When you find the line with "Amazon Promo Code (435, 28)" among the records below, reproduce it and each line after it exactly, ending with the line with "Aantal (37, 806)".

Information supplied =>
|---|
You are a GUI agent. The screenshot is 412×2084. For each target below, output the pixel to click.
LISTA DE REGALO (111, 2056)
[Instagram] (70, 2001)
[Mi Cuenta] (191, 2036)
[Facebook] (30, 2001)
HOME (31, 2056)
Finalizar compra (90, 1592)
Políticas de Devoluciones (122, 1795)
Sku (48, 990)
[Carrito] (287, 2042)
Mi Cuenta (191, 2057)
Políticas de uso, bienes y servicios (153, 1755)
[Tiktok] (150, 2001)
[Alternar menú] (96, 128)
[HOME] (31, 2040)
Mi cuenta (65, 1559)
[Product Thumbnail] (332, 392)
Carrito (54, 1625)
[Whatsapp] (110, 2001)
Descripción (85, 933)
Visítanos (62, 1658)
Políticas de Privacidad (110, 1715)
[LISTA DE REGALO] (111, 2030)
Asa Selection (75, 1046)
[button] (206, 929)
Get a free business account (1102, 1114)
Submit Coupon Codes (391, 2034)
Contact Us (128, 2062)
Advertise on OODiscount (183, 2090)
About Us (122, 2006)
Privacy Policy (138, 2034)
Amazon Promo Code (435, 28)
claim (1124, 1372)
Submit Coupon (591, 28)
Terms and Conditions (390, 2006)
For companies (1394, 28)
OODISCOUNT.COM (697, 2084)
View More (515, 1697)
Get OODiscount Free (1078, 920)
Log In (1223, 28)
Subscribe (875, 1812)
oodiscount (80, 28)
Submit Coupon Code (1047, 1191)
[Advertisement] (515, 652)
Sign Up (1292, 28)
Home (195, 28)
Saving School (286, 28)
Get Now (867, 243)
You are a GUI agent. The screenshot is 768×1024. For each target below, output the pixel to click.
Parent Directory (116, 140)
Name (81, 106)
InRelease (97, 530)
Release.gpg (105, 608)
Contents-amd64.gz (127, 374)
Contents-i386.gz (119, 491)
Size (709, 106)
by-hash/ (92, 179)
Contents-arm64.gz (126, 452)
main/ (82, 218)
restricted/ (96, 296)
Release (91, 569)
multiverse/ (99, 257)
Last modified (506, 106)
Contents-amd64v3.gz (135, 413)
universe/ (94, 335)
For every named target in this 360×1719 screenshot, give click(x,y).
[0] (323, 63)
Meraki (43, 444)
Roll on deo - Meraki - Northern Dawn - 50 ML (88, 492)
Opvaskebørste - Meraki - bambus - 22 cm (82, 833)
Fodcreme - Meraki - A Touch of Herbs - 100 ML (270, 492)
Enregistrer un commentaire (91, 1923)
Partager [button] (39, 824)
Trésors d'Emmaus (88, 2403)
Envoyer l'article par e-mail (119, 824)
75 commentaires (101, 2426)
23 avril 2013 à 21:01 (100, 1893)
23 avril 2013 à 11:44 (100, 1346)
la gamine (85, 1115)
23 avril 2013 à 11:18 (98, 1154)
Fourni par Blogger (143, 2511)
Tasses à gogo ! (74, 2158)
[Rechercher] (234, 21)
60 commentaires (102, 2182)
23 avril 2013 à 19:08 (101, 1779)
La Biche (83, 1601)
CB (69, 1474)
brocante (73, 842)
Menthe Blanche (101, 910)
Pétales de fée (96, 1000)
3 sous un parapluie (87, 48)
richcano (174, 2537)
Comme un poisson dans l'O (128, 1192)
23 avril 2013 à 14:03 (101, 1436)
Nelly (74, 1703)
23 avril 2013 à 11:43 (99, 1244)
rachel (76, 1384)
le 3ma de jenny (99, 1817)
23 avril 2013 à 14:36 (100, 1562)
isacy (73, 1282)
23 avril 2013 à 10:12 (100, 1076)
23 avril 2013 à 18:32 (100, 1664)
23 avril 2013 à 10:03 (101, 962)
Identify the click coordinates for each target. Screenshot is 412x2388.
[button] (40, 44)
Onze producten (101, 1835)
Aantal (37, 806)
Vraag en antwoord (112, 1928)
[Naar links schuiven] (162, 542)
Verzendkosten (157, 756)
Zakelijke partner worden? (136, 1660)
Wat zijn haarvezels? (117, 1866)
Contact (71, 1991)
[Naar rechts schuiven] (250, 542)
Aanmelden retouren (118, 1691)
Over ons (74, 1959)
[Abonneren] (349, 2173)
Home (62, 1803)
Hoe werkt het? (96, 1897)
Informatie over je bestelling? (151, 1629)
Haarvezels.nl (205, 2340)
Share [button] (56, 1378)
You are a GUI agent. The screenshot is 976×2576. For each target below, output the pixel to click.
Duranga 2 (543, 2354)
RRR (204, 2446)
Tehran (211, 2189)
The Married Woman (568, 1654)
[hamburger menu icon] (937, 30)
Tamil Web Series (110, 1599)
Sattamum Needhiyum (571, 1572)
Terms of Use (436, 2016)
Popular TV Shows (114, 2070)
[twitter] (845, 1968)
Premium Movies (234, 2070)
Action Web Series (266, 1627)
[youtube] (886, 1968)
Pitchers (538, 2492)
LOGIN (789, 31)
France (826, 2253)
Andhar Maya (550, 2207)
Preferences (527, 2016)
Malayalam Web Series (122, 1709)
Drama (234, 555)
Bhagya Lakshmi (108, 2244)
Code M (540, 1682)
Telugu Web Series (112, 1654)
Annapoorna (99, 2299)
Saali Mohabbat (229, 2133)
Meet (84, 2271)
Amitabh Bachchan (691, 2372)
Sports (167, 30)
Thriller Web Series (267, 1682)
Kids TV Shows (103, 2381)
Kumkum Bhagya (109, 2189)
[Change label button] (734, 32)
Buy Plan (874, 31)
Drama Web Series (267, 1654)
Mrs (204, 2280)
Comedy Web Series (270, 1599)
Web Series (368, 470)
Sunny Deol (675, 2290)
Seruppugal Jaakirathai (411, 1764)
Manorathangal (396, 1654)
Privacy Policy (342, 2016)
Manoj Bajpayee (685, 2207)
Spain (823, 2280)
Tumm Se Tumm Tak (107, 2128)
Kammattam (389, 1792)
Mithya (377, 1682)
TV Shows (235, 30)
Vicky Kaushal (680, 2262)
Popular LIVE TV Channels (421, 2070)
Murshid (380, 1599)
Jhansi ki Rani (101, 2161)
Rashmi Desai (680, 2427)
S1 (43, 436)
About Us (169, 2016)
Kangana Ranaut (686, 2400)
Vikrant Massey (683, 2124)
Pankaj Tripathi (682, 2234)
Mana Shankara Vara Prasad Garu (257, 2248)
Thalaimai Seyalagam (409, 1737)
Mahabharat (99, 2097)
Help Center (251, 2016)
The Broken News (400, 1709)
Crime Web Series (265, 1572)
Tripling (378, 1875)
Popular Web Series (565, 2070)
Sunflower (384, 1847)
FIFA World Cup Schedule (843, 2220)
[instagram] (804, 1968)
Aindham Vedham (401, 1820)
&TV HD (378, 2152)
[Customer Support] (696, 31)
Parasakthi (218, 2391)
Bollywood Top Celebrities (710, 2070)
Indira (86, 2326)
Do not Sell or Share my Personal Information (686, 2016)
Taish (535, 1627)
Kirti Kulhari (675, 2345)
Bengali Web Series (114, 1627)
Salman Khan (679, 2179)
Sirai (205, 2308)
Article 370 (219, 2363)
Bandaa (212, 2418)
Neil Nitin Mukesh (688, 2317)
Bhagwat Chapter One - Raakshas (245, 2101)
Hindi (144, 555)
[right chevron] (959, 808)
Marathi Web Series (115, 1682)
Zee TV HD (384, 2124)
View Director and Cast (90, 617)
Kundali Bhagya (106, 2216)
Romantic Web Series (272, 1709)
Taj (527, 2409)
|---|
Problem solution =>
Amazon Promo Code (435, 28)
claim (1124, 1372)
Submit Coupon (591, 28)
Terms and Conditions (390, 2006)
For companies (1394, 28)
OODISCOUNT.COM (697, 2084)
View More (515, 1697)
Get OODiscount Free (1078, 920)
Log In (1223, 28)
Subscribe (875, 1812)
oodiscount (80, 28)
Submit Coupon Code (1047, 1191)
[Advertisement] (515, 652)
Sign Up (1292, 28)
Home (195, 28)
Saving School (286, 28)
Get Now (867, 243)
You are a GUI agent. The screenshot is 768×1024. For each target below, output the pixel to click.
Parent Directory (116, 140)
Name (81, 106)
InRelease (97, 530)
Release.gpg (105, 608)
Contents-amd64.gz (127, 374)
Contents-i386.gz (119, 491)
Size (709, 106)
by-hash/ (92, 179)
Contents-arm64.gz (126, 452)
main/ (82, 218)
restricted/ (96, 296)
Release (91, 569)
multiverse/ (99, 257)
Last modified (506, 106)
Contents-amd64v3.gz (135, 413)
universe/ (94, 335)
For every named target in this 360×1719 screenshot, give click(x,y).
[0] (323, 63)
Meraki (43, 444)
Roll on deo - Meraki - Northern Dawn - 50 ML (88, 492)
Opvaskebørste - Meraki - bambus - 22 cm (82, 833)
Fodcreme - Meraki - A Touch of Herbs - 100 ML (270, 492)
Enregistrer un commentaire (91, 1923)
Partager [button] (39, 824)
Trésors d'Emmaus (88, 2403)
Envoyer l'article par e-mail (119, 824)
75 commentaires (101, 2426)
23 avril 2013 à 21:01 (100, 1893)
23 avril 2013 à 11:44 (100, 1346)
la gamine (85, 1115)
23 avril 2013 à 11:18 (98, 1154)
Fourni par Blogger (143, 2511)
Tasses à gogo ! (74, 2158)
[Rechercher] (234, 21)
60 commentaires (102, 2182)
23 avril 2013 à 19:08 (101, 1779)
La Biche (83, 1601)
CB (69, 1474)
brocante (73, 842)
Menthe Blanche (101, 910)
Pétales de fée (96, 1000)
3 sous un parapluie (87, 48)
richcano (174, 2537)
Comme un poisson dans l'O (128, 1192)
23 avril 2013 à 14:03 (101, 1436)
Nelly (74, 1703)
23 avril 2013 à 11:43 (99, 1244)
rachel (76, 1384)
le 3ma de jenny (99, 1817)
23 avril 2013 à 14:36 (100, 1562)
isacy (73, 1282)
23 avril 2013 à 10:12 (100, 1076)
23 avril 2013 à 18:32 (100, 1664)
23 avril 2013 à 10:03 (101, 962)
Identify the click coordinates for each target. Screenshot is 412x2388.
[button] (40, 44)
Onze producten (101, 1835)
Aantal (37, 806)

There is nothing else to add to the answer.